Some time signatures are close to interchangeable. 2/4 is often really similar to 2/2 or “cut” time even though those aren’t the same ratio as 2/4. Having the beats on quarter notes is a little easier to read for some musicians that haven’t played a lot of the old marches written in cut time.
Others are not. 3/4 is 3 beats per measure, each beat being subdivided into 2, while 6/8 is 2 beats subdivided into 3.
6/4 can mean a few things. If an entire piece is written in 6/4, it probably is in a slow 3. But if a random measure is in a piece, it may just represent a 4/4 + a 2/4 measure to extend a phrase by a couple of beats.
In addition to 2 vs 3 feel, the composer arranger will take other things into account, like how much work would the conductor be doing, and how much effort is to write everything out. Going back to 2/4 vs cut time, the advantage of 2/2 is that really fast notes can be written as 16th notes instead of 32nd notes. That makes it easier to read and easier to write.
SausageSmausage: 2/2 time and 4/4 time are actually very different. 2/2 songs are usually a bit faster, vs 4/4 time which is very standard and can go all over the place. You usually only see 2/2 time in marches, to keep time with feet while marching.
Ansa88: It has more to do with the way the song is written rather than played. If you want something looser that you can experiment with, you have a time signature that you can fit more notes into. If you want something to have a more rigid structure, then the time signature that you can fit less notes per measure into will work.

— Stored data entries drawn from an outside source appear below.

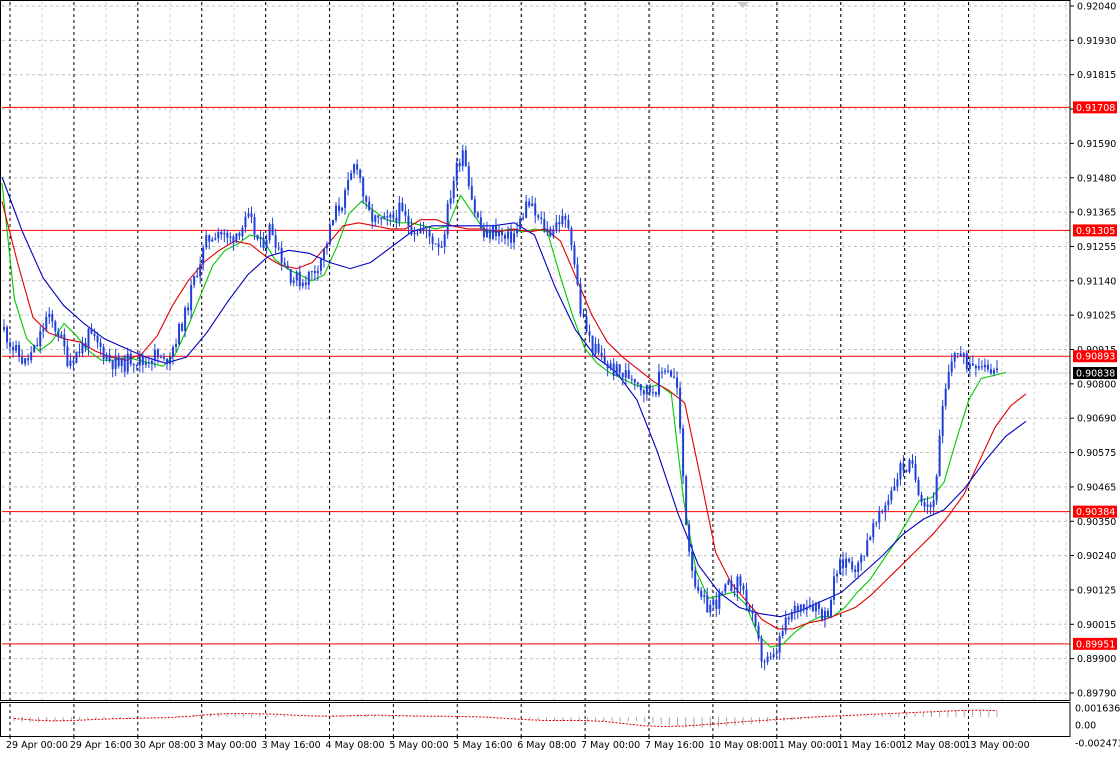 This screenshot has height=763, width=1120. Describe the element at coordinates (506, 718) in the screenshot. I see `signal-line` at that location.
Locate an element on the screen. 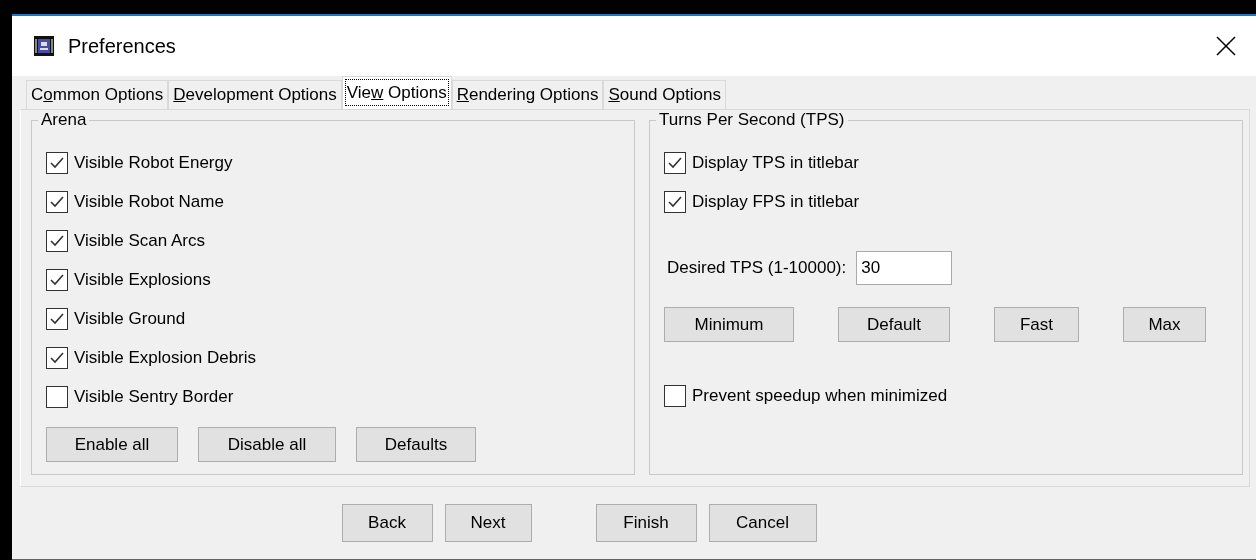 This screenshot has height=560, width=1256. checkbox-label: Visible Explosion Debris is located at coordinates (166, 358).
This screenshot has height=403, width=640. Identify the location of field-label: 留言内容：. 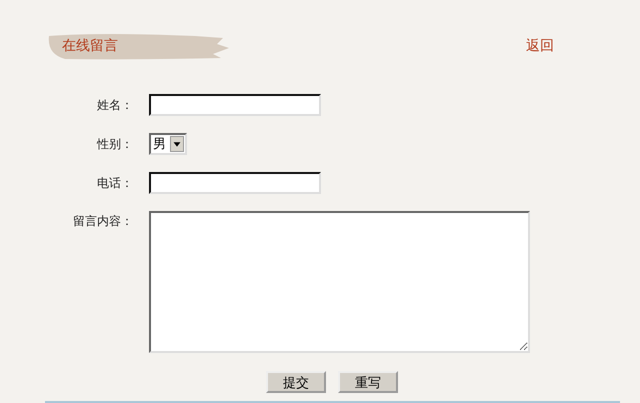
(103, 222).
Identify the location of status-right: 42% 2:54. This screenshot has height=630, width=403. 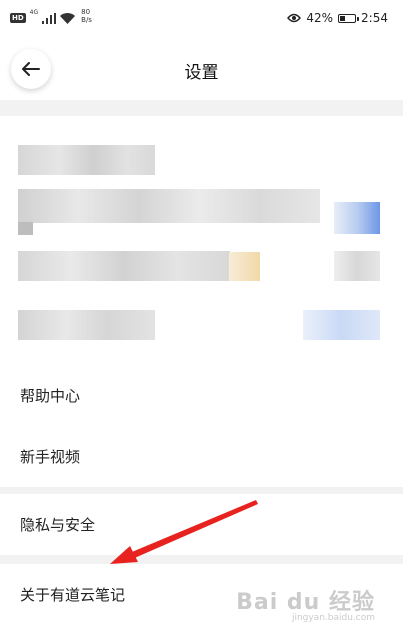
(338, 18).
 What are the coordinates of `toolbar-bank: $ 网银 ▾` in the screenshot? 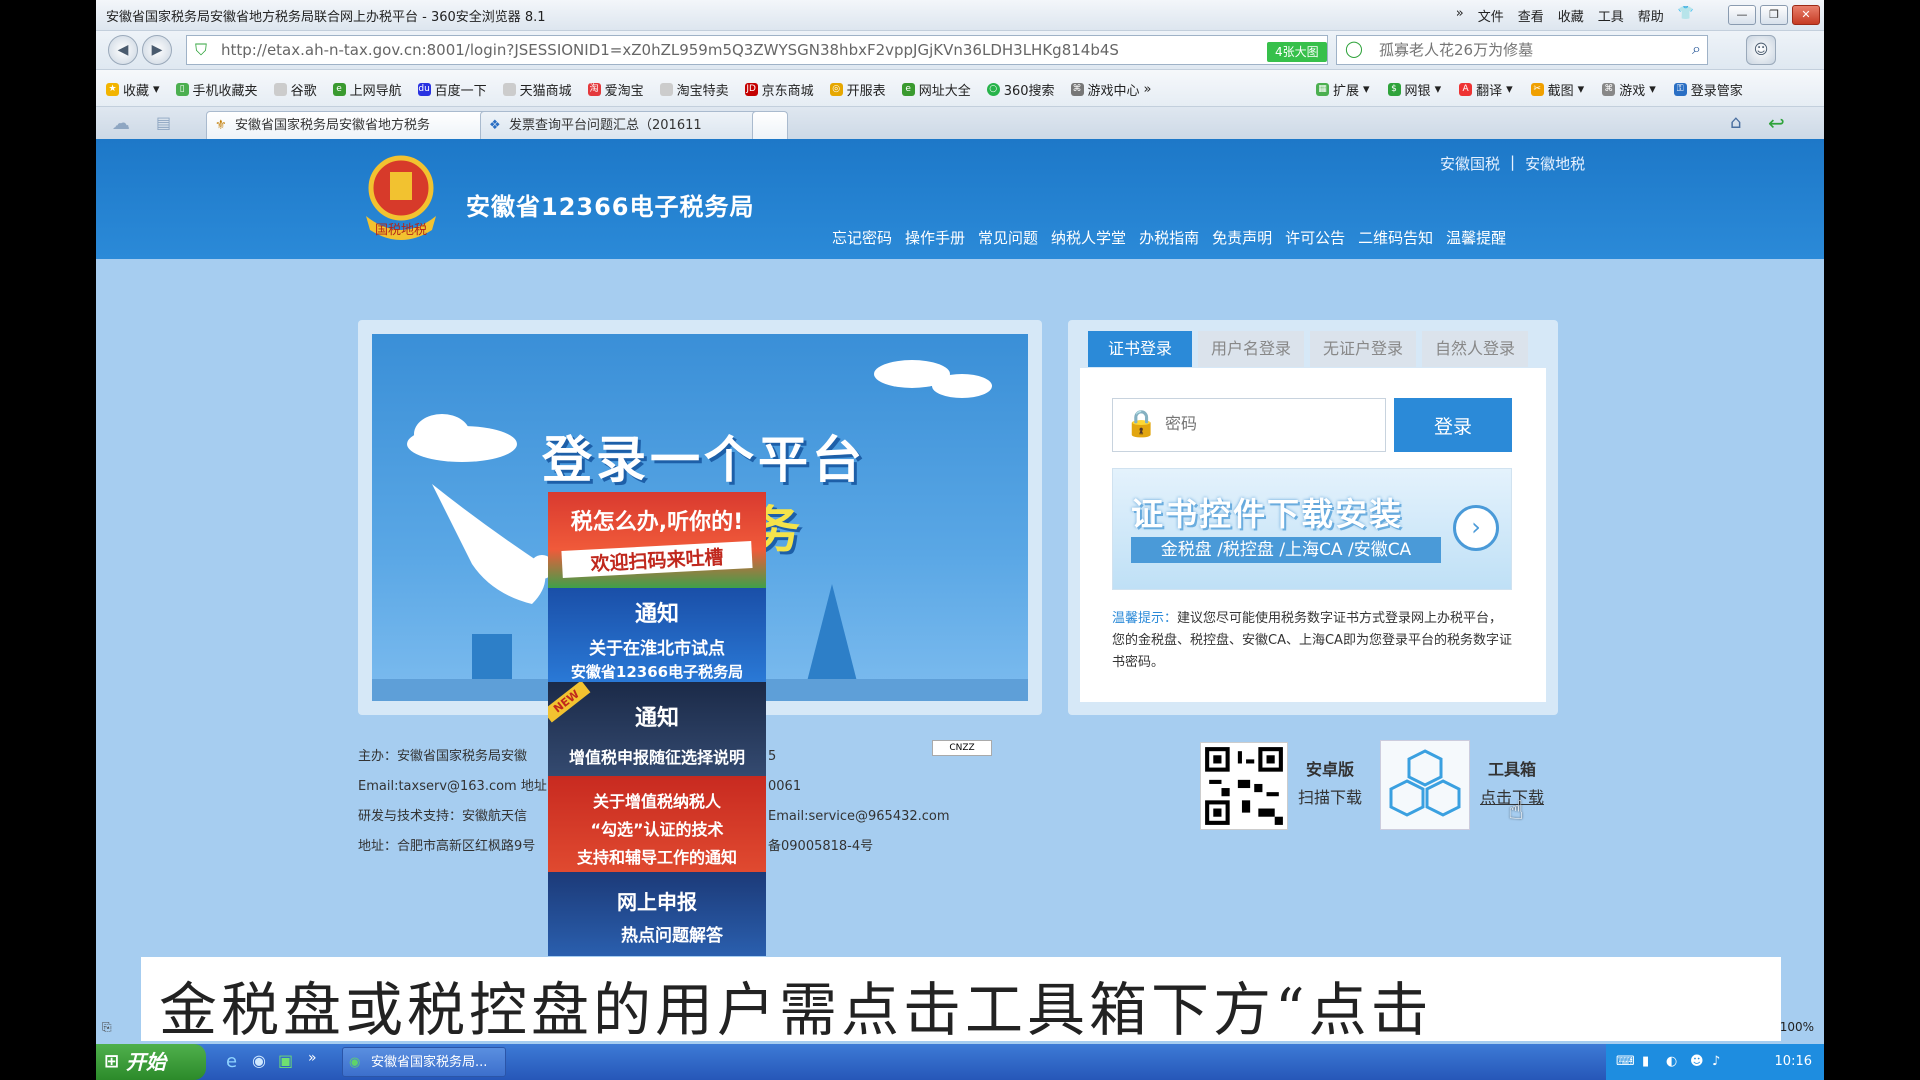 It's located at (1414, 90).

thackerh: “For example, why would someone choose 2/2 time over 4/4 time? It will still give your 4 quarter notes per measure, just at half the time spent on each quarter note. ”
In 2/2 time, you would not have 4 quarter notes per measure. You’d have 2 beats in a measure, and the half note is the “beat.”

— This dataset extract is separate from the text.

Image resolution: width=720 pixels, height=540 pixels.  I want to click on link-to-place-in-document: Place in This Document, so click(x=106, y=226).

The top number in the ratio is the number of beats per measure, and the bottom number is which note value constitutes one beat.
Pinwurm: The top number is the beat. The second number is how-many-beats in a bar.

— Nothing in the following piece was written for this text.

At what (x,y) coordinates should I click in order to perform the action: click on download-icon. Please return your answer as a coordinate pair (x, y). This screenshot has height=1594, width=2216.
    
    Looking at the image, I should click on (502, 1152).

In 2/2, there are 2 half notes per measure, which means it’s *like* 4/4, but often’s faster. The beats are counted by the half note instead of the quarter note
You can certainly transcribe 4/4 music as 2/2 and vice-versa, it really depends on the composer and how they view their work. Think of it like paintings. Some painters work with *large* canvases – others work small. Large paintings can be more detailed – but may take longer to create, study and analyse. Small ones can be less detailed, but easier for the viewer to take in.